Where in the data does the word "computer" appear? Find those lines and copy them.
━━━━━ Material for this exercise ━━━━━
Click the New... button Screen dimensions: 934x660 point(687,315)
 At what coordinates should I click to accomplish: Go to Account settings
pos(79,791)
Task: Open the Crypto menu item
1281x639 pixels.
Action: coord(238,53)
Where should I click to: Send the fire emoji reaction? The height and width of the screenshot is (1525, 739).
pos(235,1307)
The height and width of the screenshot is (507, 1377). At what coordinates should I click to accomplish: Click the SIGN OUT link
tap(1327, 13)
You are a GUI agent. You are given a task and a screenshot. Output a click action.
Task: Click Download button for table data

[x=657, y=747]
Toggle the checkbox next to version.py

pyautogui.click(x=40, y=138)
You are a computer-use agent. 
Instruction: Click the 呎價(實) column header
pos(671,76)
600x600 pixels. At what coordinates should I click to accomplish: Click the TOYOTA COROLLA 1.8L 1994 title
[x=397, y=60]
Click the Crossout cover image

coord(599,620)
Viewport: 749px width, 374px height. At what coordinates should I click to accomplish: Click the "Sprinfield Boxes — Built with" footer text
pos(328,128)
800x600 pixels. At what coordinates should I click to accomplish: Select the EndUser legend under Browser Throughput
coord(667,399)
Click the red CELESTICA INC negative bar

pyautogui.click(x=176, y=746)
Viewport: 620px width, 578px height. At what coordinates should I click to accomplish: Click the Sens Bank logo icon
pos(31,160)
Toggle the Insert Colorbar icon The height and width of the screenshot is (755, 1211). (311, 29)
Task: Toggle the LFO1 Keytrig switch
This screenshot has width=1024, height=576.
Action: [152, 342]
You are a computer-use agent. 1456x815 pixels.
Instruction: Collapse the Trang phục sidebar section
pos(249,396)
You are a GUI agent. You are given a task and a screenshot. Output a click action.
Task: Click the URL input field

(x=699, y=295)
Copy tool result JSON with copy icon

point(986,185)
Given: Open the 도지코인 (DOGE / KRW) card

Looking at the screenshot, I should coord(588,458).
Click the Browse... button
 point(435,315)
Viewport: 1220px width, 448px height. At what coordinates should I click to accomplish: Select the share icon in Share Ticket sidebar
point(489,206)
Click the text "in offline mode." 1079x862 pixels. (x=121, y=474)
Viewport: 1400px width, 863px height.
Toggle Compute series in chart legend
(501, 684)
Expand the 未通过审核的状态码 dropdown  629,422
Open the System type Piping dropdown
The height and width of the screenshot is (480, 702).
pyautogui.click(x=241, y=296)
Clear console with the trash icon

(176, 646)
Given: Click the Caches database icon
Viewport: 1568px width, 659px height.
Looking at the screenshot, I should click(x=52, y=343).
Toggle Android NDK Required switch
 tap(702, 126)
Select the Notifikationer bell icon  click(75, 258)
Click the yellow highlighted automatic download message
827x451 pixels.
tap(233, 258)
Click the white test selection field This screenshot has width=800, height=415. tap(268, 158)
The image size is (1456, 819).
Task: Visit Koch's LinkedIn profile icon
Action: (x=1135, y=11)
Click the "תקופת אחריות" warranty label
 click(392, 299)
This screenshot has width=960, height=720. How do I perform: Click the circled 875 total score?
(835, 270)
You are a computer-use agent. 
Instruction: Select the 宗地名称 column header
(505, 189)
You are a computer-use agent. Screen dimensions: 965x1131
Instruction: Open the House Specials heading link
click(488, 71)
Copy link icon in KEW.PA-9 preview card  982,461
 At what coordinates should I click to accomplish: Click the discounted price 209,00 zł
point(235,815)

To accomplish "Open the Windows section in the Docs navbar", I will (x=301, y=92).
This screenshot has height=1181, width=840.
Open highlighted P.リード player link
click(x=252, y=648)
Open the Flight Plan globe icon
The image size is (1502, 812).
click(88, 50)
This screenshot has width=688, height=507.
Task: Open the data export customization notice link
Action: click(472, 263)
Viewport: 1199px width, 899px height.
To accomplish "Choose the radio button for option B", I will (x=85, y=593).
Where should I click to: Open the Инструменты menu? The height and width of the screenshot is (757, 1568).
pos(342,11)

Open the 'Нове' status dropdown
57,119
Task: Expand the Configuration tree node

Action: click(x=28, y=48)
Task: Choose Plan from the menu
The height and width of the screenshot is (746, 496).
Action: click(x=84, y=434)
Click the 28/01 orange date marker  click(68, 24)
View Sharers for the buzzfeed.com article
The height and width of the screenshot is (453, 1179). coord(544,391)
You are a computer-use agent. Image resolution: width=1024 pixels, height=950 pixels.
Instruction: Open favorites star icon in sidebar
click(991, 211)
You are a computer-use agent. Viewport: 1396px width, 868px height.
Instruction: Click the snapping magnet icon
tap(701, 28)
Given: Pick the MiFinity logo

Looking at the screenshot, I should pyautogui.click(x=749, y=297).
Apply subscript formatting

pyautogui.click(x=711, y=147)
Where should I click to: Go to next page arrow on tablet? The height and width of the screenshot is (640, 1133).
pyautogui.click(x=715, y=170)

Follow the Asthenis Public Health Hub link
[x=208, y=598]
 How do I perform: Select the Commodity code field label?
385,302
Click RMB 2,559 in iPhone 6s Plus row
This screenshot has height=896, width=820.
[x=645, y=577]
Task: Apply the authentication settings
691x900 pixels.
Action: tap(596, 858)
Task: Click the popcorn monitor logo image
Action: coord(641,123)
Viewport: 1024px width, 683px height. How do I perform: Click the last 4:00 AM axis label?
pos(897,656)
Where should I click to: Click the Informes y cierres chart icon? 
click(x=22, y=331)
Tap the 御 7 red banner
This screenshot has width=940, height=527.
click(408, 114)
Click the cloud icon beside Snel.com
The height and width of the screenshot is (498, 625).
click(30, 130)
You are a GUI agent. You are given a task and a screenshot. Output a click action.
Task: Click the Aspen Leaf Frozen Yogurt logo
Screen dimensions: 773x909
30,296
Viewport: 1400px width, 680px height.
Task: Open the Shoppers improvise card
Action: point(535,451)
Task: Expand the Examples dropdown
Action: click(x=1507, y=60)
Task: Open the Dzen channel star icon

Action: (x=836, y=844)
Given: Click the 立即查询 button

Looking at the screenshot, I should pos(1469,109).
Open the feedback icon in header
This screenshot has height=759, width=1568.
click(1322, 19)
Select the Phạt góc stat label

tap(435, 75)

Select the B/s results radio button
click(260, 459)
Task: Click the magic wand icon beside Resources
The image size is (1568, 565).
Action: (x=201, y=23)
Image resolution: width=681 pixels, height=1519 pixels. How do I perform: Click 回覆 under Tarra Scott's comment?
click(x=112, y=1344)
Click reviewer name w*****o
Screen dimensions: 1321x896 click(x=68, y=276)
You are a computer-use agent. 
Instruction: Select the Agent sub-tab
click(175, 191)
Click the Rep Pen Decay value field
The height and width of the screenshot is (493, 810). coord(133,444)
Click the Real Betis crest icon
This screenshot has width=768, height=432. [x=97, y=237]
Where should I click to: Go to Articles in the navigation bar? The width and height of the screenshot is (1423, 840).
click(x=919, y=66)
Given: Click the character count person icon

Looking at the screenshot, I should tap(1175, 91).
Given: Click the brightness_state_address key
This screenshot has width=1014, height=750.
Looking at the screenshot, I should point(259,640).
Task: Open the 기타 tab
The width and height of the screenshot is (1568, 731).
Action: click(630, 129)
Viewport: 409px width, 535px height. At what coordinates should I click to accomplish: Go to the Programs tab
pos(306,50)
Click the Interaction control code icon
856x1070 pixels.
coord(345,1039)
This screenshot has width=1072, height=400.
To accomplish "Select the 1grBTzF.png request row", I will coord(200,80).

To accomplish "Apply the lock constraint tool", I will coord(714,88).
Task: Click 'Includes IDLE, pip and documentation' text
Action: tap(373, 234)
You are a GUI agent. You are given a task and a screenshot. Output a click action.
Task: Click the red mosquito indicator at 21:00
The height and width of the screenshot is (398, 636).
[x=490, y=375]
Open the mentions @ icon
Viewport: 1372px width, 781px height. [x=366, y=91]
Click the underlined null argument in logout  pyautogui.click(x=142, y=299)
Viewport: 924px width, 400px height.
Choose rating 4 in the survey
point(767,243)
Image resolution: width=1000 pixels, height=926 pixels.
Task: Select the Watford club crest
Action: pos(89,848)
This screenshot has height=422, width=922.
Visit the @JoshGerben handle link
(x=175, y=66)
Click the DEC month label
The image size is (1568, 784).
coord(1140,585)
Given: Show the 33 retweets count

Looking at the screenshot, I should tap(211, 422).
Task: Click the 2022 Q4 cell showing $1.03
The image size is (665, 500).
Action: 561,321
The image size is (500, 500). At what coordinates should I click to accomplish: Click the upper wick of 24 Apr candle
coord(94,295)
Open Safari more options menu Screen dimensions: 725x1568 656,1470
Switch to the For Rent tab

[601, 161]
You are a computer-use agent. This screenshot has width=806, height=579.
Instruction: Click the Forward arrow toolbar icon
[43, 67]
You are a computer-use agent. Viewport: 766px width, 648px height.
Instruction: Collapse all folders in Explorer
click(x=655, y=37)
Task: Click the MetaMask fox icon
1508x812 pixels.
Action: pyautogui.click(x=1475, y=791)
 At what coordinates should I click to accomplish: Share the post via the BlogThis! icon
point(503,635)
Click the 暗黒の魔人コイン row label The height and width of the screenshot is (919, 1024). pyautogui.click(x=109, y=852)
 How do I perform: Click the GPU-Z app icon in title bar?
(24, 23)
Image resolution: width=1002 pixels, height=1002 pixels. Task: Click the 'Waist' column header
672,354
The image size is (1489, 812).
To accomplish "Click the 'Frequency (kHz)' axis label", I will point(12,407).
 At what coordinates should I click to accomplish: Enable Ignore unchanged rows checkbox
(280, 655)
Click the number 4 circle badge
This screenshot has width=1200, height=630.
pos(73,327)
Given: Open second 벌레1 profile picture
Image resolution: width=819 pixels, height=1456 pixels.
━━━━━
--- Response ---
You are a computer-use agent. 
You are a computer-use agent. 1456x815 pixels.
You are a computer-use agent. 
You are a computer-use agent. Screen dimensions: 965x1131
You are a computer-use agent. Image resolution: width=1024 pixels, height=950 pixels.
You are a computer-use agent. Viewport: 1396px width, 868px height.
You are a computer-use agent. 
You are a computer-use agent. This screenshot has width=806, height=579.
You are a computer-use agent. Viewport: 766px width, 648px height.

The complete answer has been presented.